REQUIRED ACTION: Repeat exactly, and only, the lines from the line bearing "Task: Reset the stopwatch" through the end of the material. Do not copy the pictures.

SUPPLIED MATERIAL:
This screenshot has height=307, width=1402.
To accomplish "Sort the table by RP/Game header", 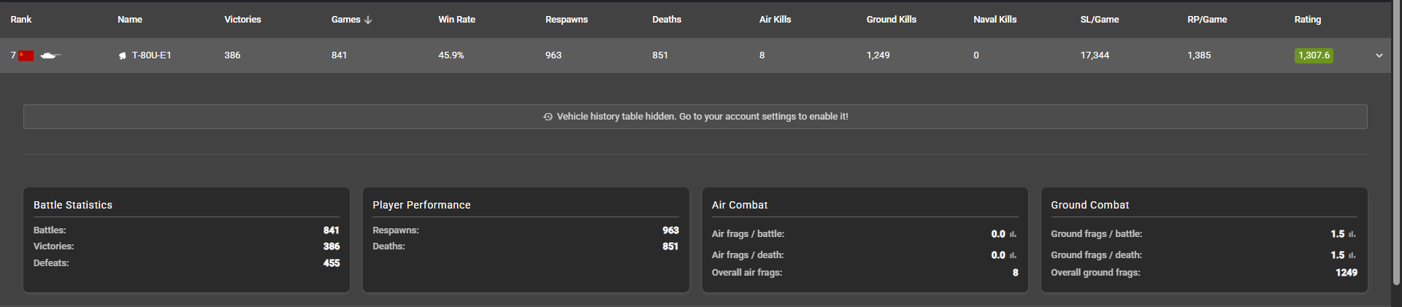I will [x=1206, y=20].
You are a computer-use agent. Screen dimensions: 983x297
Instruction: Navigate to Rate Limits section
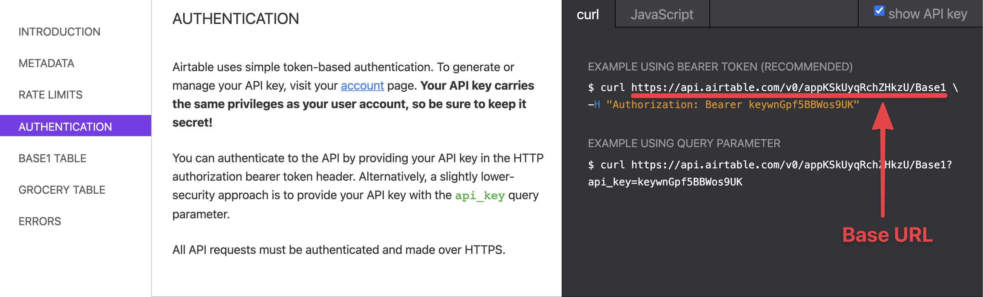pyautogui.click(x=50, y=95)
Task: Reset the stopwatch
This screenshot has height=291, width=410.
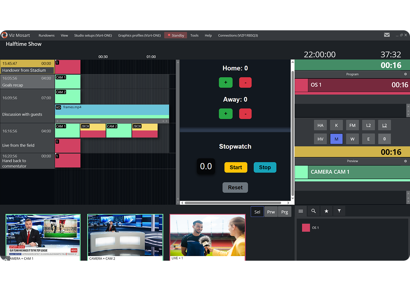Action: point(235,187)
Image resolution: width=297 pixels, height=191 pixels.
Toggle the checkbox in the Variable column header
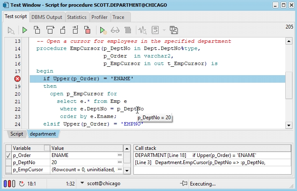click(47, 148)
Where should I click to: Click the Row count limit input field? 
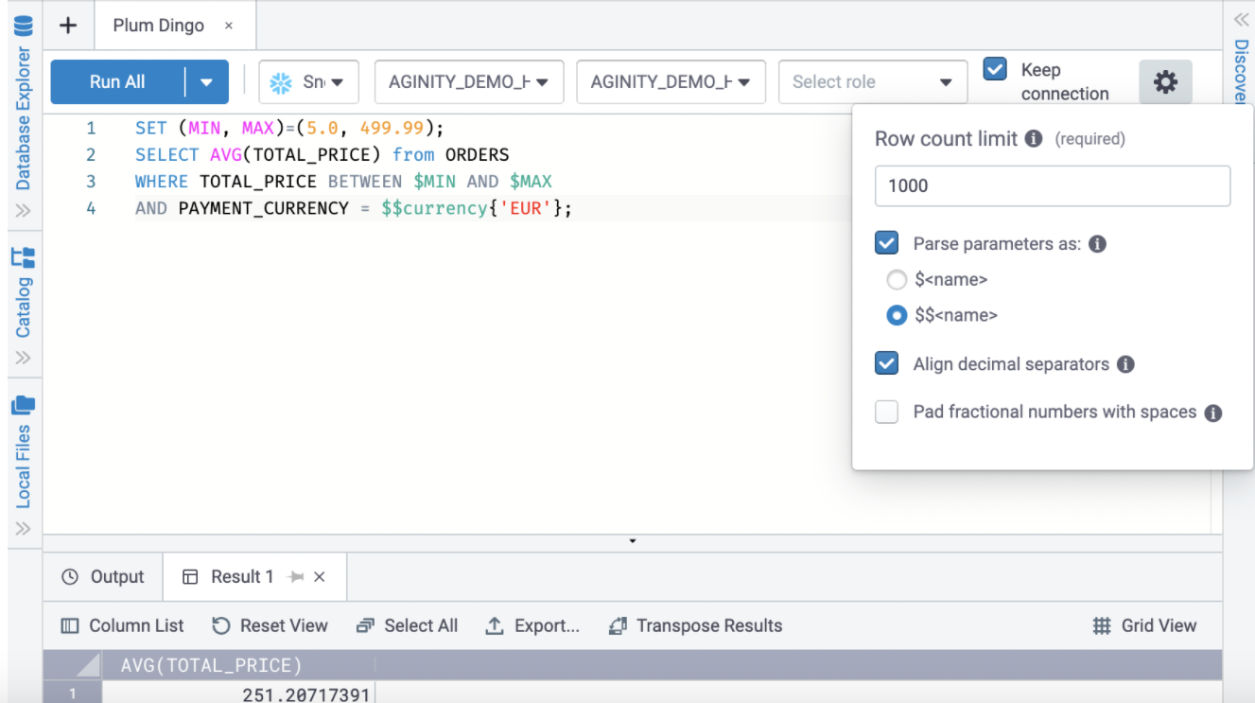(x=1052, y=185)
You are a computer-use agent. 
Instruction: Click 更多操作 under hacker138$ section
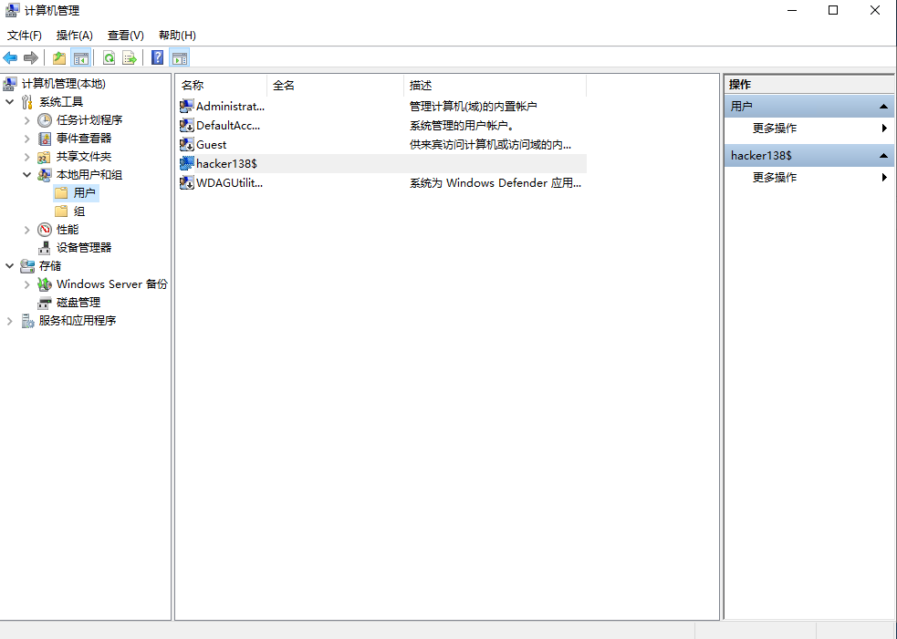(x=775, y=178)
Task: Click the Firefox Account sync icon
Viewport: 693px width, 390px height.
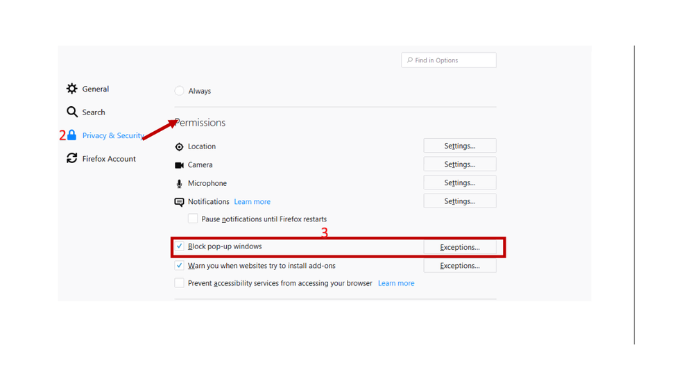Action: (72, 158)
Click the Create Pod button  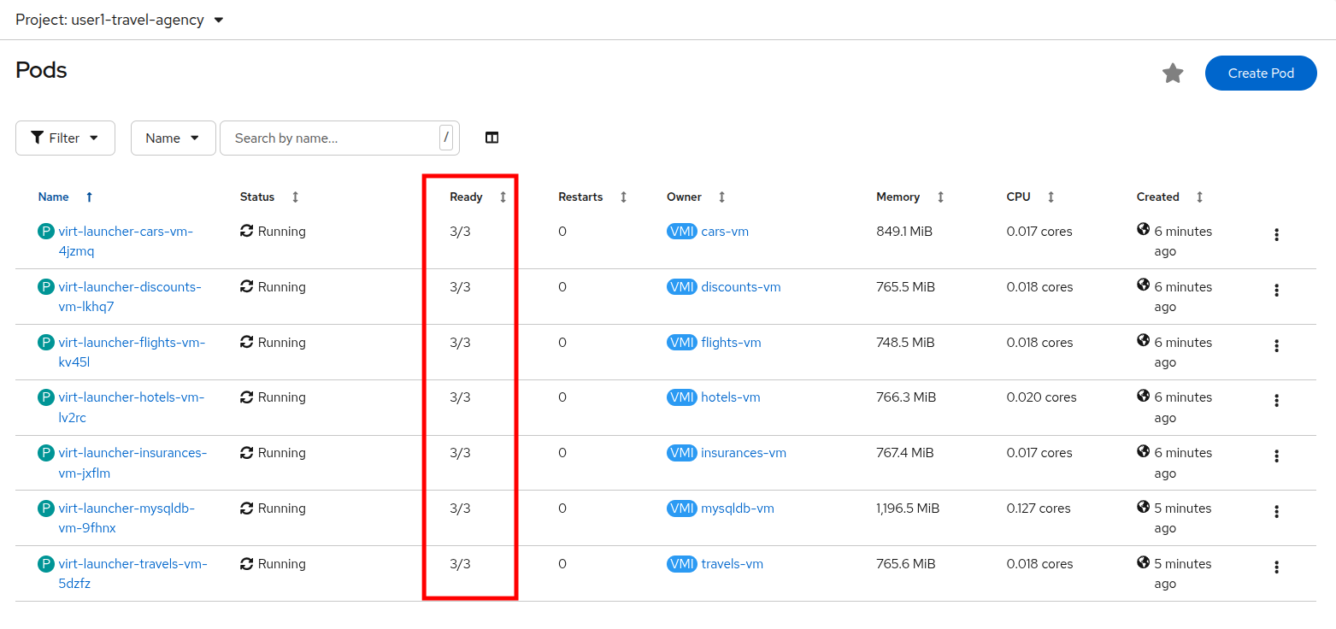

WRITTEN SOLUTION:
Task: Reset the stopwatch
This screenshot has height=291, width=410.
Action: point(235,187)
Image resolution: width=297 pixels, height=191 pixels.
Toggle the checkbox in the Variable column header
click(47, 148)
Where should I click to: Click the Row count limit input field? 
(x=1052, y=185)
You are a computer-use agent. 
Instruction: Click 更多操作 under hacker138$ section
(x=775, y=178)
Task: Click the Firefox Account sync icon
Viewport: 693px width, 390px height.
Action: (72, 158)
Click the Create Pod button  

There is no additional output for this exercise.